回憶只是記憶形式之一種。文學是我們的記憶,各種物件、建筑也承載著我們的記憶,它們是我們進入過去的入口。《手的十種語言》中,黃秋雨的命案本身并不復雜——因和市委書記的愛人產生了情感糾葛,他在一個大雪紛飛的傍晚被謀殺了,譚漁和江局長大概一開始就知道真相。命案只是一個線索,借此作者向我們展示了大量和命案無關的黃秋雨的詩歌、信件、畫作、手稿等物件,以便讓我們跟隨刑偵隊長方立言進入黃秋雨的精神世界,小說由此呈現為一種發散式的結構。張鈞把墨白的小說創作描述為“以個人言說的方式輻射歷史和現實”,這部作品中黃秋雨雖然不能開口言說,但他留下了文字和作品。隨著方立言越來越深入地了解黃秋雨,他對歷史、現實也產生了越來越深刻的認知,最后方立言領悟到:我們看到的所有東西,都有虛假的一面。黃秋雨致力于用作品向世人呈現被抹除、被遺忘了的歷史真相,而現實是他的死亡真相也將被官方發布的消息所掩蓋!如果沒有黃秋雨留下的文字和作品,他的世界將永遠對世人關閉。文學的意義正在于此,墨白說,文學是我們的記憶,它“帶領我們進入已逝的生活……如果沒有小說對人類精神的佐證,對人類精神的呈現和記錄,就會造成對人類精神的一個不可彌補的損失”B19。
四、在現代與后現代之間
路易·阿拉貢這樣談論亨利·馬蒂斯:他一方面說現實是他的不可或缺的跳板,但現實主義者這個詞從他嘴里說出來卻只有貶義。這一評論也完全適用于墨白。一方面,墨白自言現實是其文學創作的基點,他關注歷史、記憶都是為了更好地把握現實;另一方面,他又不止一次地站在現代主義和后現代主義的立場上對現實主義大加討伐,甚至毫不避諱地宣稱,正是因為現實主義的根深蒂固,中國文學才失去了和世界文學對話的基礎。
墨白骨子里是個現代主義者。悲情坎坷的人生遭際,刻入記憶的恐懼與絕望,使他格外敏感于世上的苦難、冷漠、荒誕、暴力以及人性的丑惡,對于種種帶有欺騙性的意識形態和宏大敘事,他始終心懷警惕且疾之若仇。不僅在精神氣質上,在文學觀念上,墨白也深受現代主義的影響。在淮陽師范藝術專業學習的時候,墨白接受了西方現代主義繪畫的藝術觀念,現代主義繪畫和現代主義文學在精神上是一致的,在藝術形式上也是相通的。印象派繪畫放棄客觀物象轉而描繪主觀印象,表現主義對人類的苦難、貧困、暴力和激情的呈現,超現實主義對隱藏在世界表象之下非理性和怪誕的迷戀,都能與現代主義文學互為參照和印證。走上文學創作之路后,現代主義文學大師如卡夫卡、伍爾夫、喬伊斯等人也自然成了墨白倚重的借鑒對象。在《畫匠·藝術家》一文中,墨白把準確無誤地呈現客觀物象的人稱為畫匠,把用意念或抽象的手法表達現實本質的人稱為藝術家,呼吁作家們不做畫匠做藝術家,堪稱其皈依現代主義的宣言。

所給材料:
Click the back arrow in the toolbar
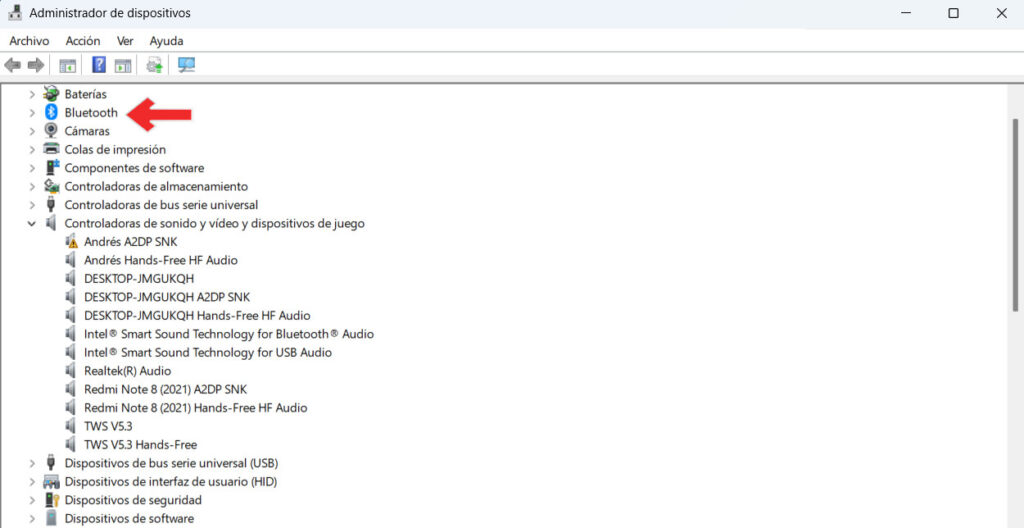The width and height of the screenshot is (1024, 528). click(12, 65)
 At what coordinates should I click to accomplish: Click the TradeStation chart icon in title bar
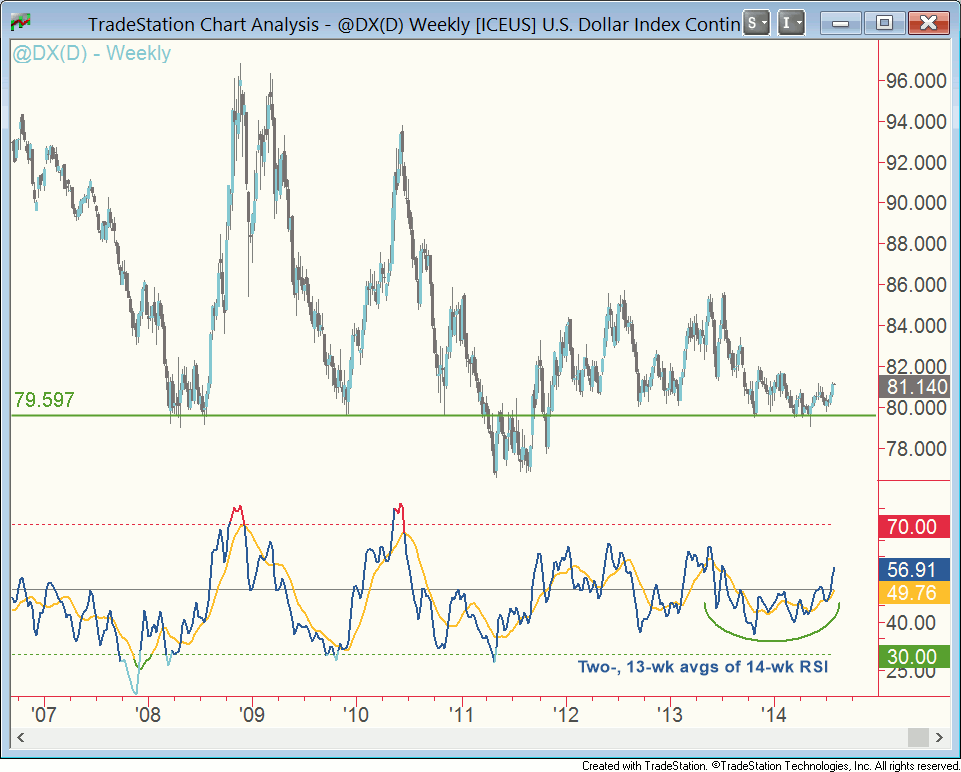18,22
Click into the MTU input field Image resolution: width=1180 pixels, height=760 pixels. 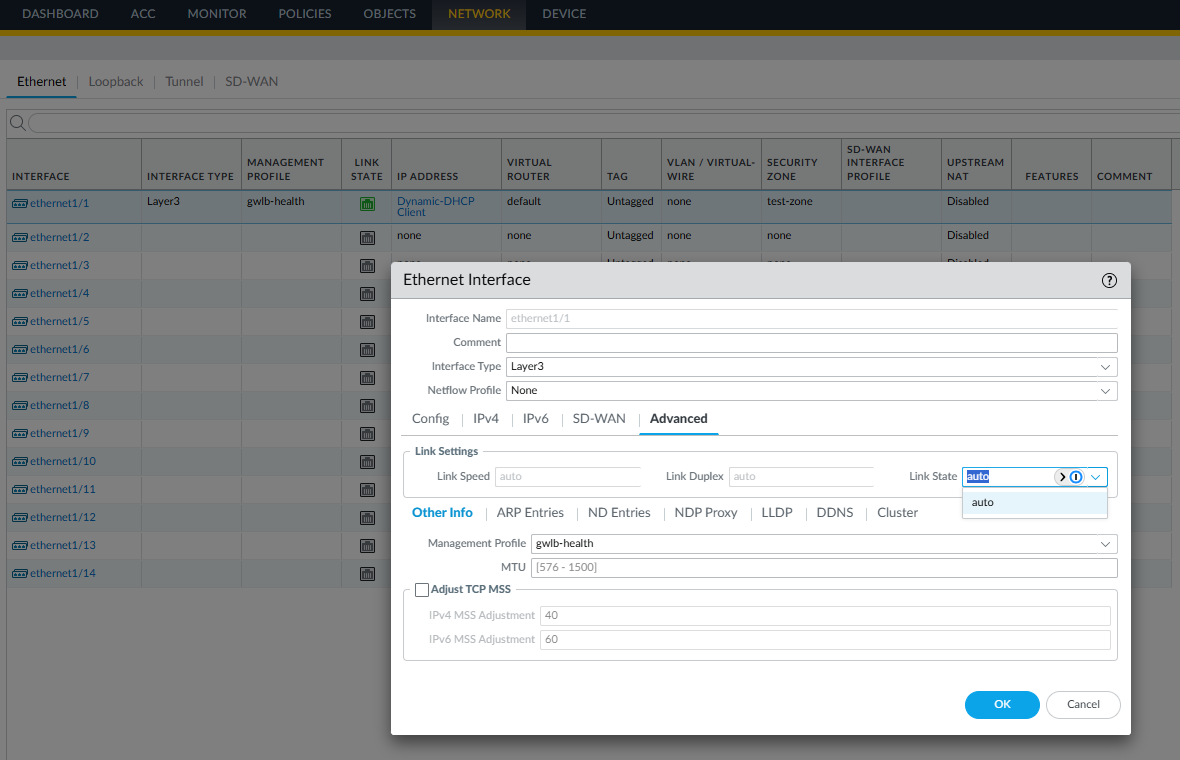tap(823, 568)
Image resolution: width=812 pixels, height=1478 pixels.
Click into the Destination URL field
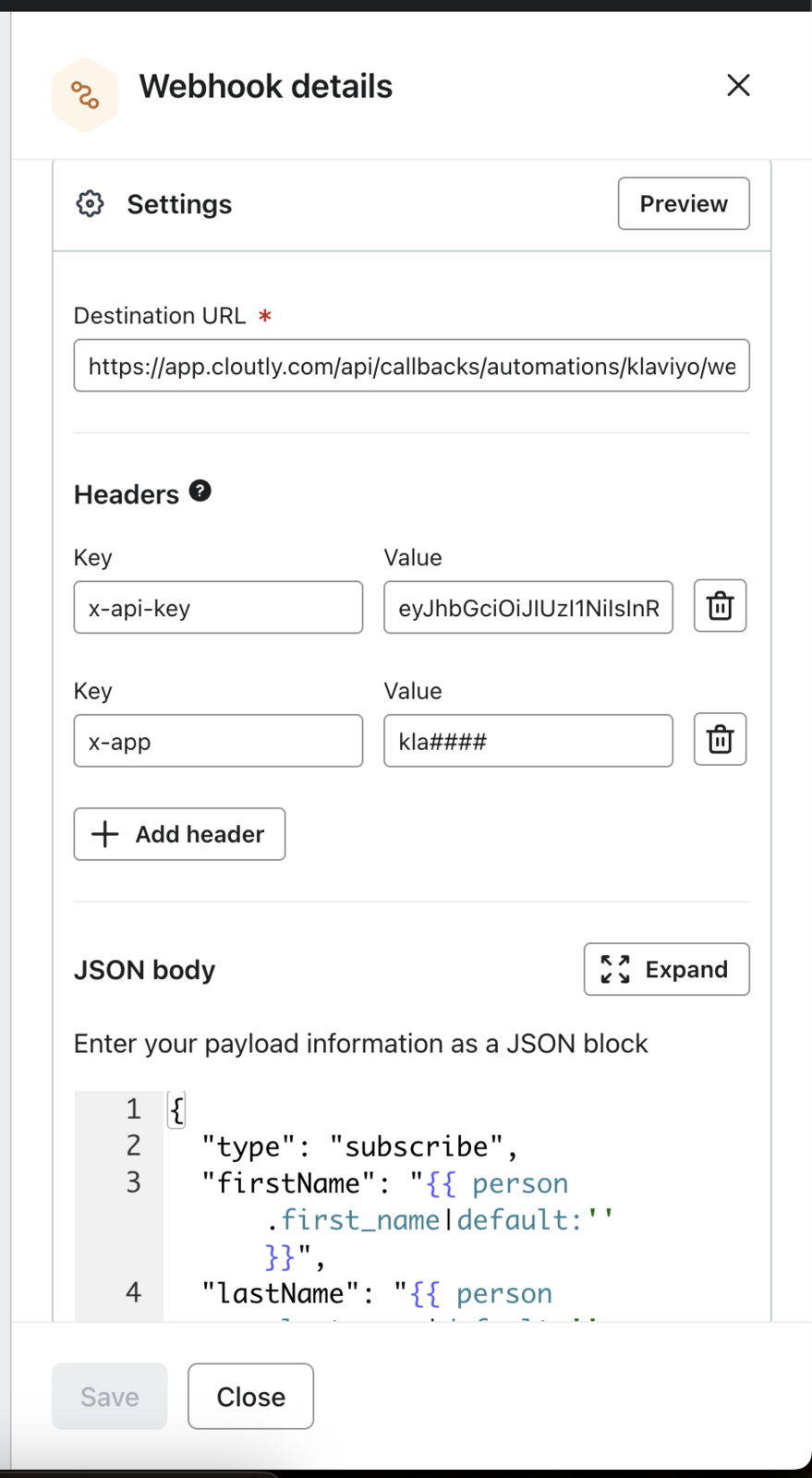pyautogui.click(x=411, y=367)
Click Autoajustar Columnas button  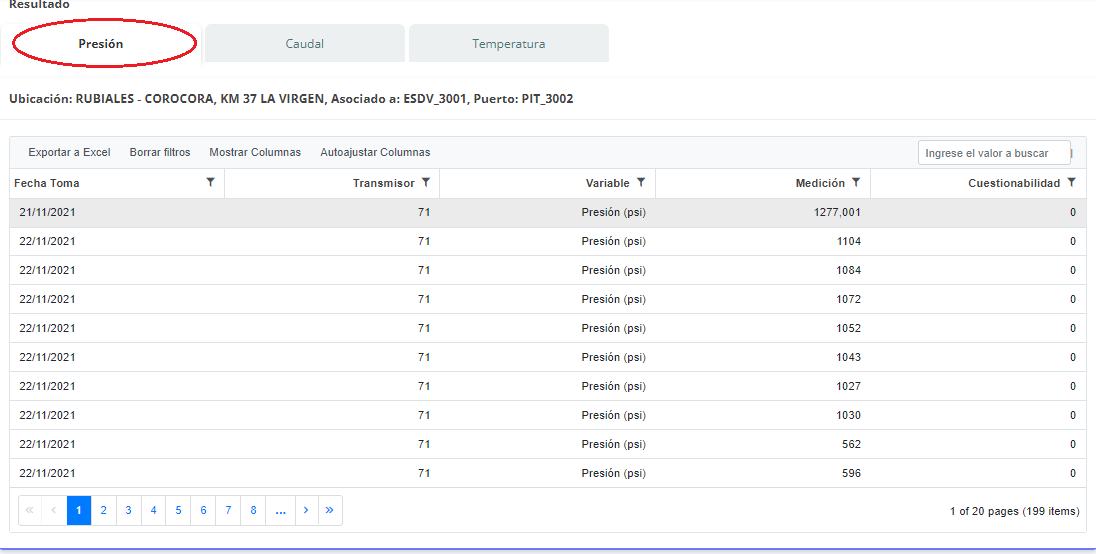[x=375, y=152]
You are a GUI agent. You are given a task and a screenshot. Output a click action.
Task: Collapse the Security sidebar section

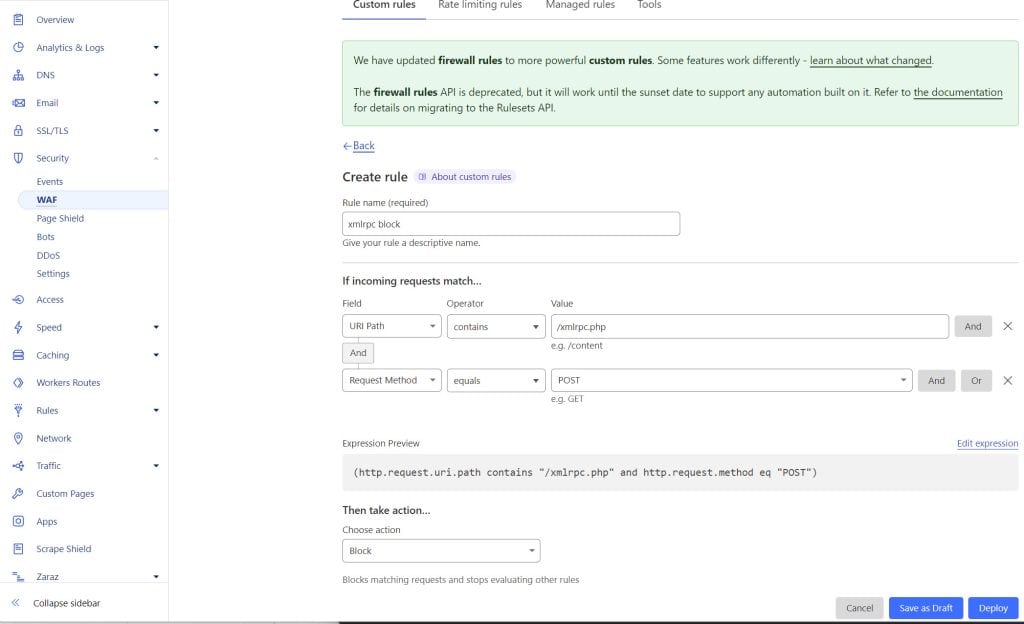point(156,159)
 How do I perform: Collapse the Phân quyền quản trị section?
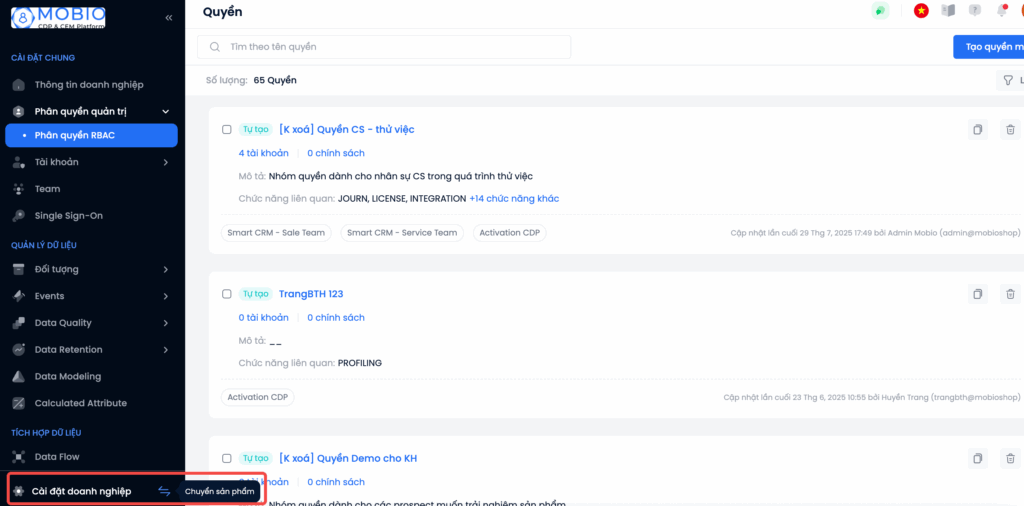tap(166, 112)
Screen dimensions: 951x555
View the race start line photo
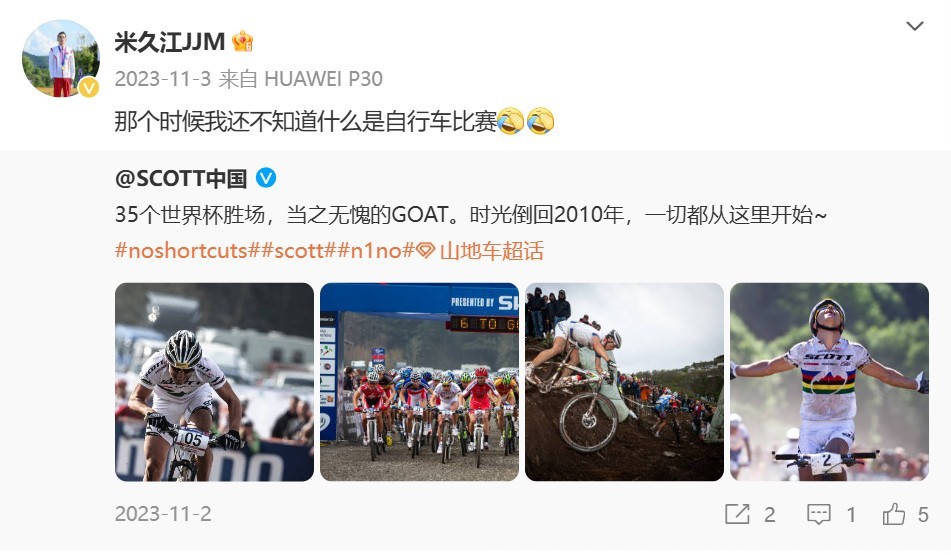[419, 382]
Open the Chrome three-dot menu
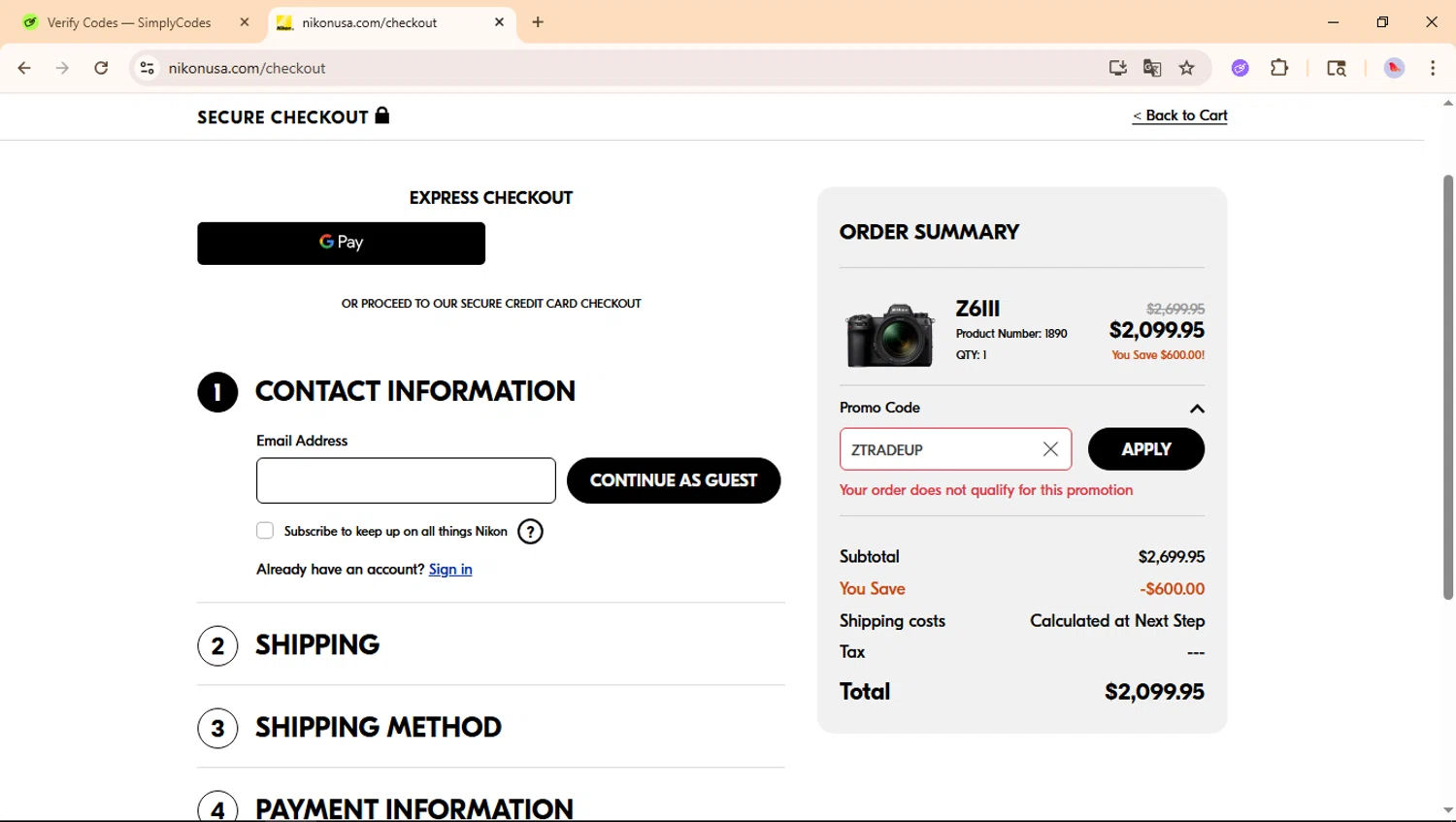1456x822 pixels. pos(1433,68)
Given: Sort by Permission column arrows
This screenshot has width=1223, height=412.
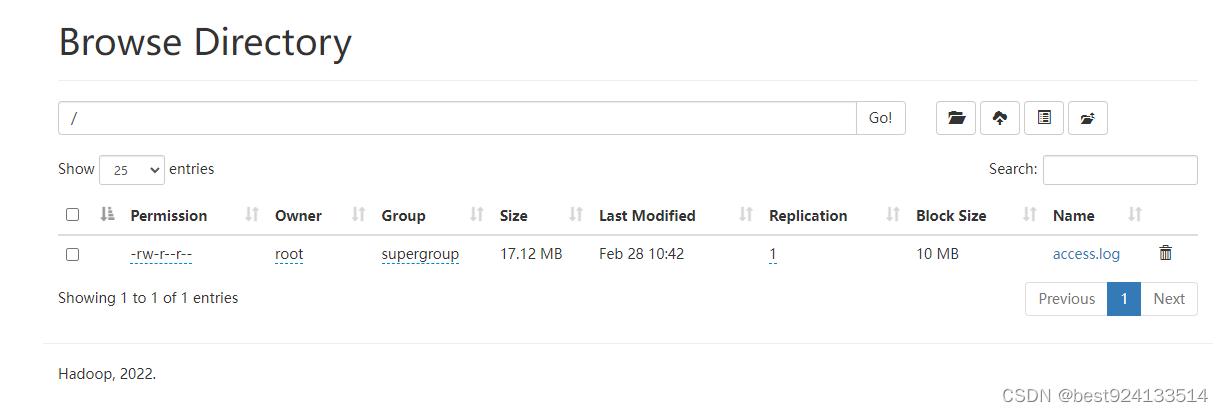Looking at the screenshot, I should 252,214.
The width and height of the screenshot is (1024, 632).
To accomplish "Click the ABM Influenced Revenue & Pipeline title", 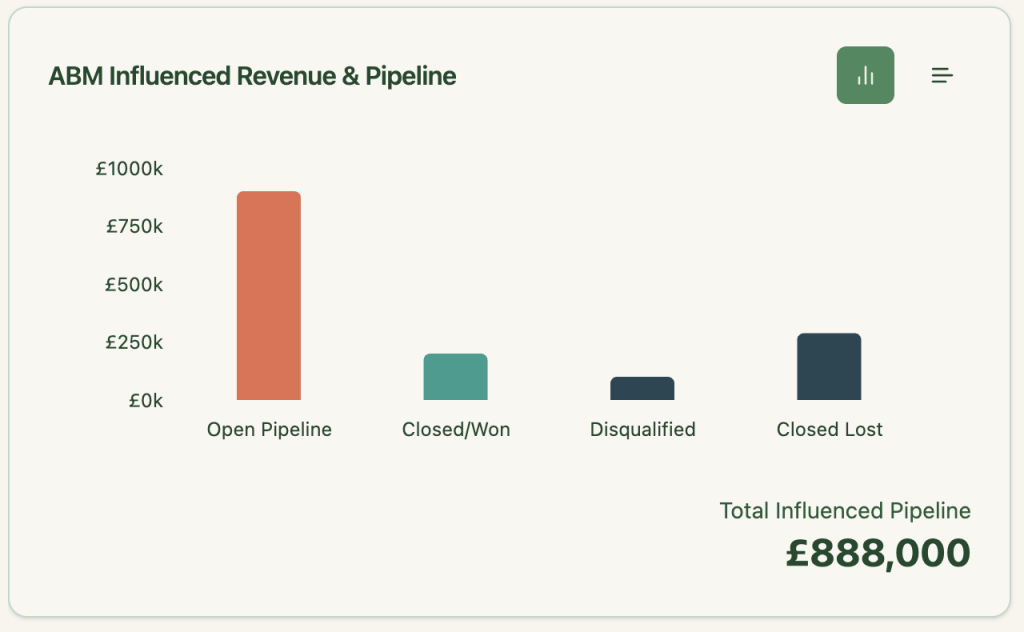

練習說明:
輸出原文中從「回憶只是記憶形式之一種。文學」到「失去了和世界文學對話的基礎。」的一段，一字不改。

答案:
回憶只是記憶形式之一種。文學是我們的記憶,各種物件、建筑也承載著我們的記憶,它們是我們進入過去的入口。《手的十種語言》中,黃秋雨的命案本身并不復雜——因和市委書記的愛人產生了情感糾葛,他在一個大雪紛飛的傍晚被謀殺了,譚漁和江局長大概一開始就知道真相。命案只是一個線索,借此作者向我們展示了大量和命案無關的黃秋雨的詩歌、信件、畫作、手稿等物件,以便讓我們跟隨刑偵隊長方立言進入黃秋雨的精神世界,小說由此呈現為一種發散式的結構。張鈞把墨白的小說創作描述為“以個人言說的方式輻射歷史和現實”,這部作品中黃秋雨雖然不能開口言說,但他留下了文字和作品。隨著方立言越來越深入地了解黃秋雨,他對歷史、現實也產生了越來越深刻的認知,最后方立言領悟到:我們看到的所有東西,都有虛假的一面。黃秋雨致力于用作品向世人呈現被抹除、被遺忘了的歷史真相,而現實是他的死亡真相也將被官方發布的消息所掩蓋!如果沒有黃秋雨留下的文字和作品,他的世界將永遠對世人關閉。文學的意義正在于此,墨白說,文學是我們的記憶,它“帶領我們進入已逝的生活……如果沒有小說對人類精神的佐證,對人類精神的呈現和記錄,就會造成對人類精神的一個不可彌補的損失”B19。
四、在現代與后現代之間
路易·阿拉貢這樣談論亨利·馬蒂斯:他一方面說現實是他的不可或缺的跳板,但現實主義者這個詞從他嘴里說出來卻只有貶義。這一評論也完全適用于墨白。一方面,墨白自言現實是其文學創作的基點,他關注歷史、記憶都是為了更好地把握現實;另一方面,他又不止一次地站在現代主義和后現代主義的立場上對現實主義大加討伐,甚至毫不避諱地宣稱,正是因為現實主義的根深蒂固,中國文學才失去了和世界文學對話的基礎。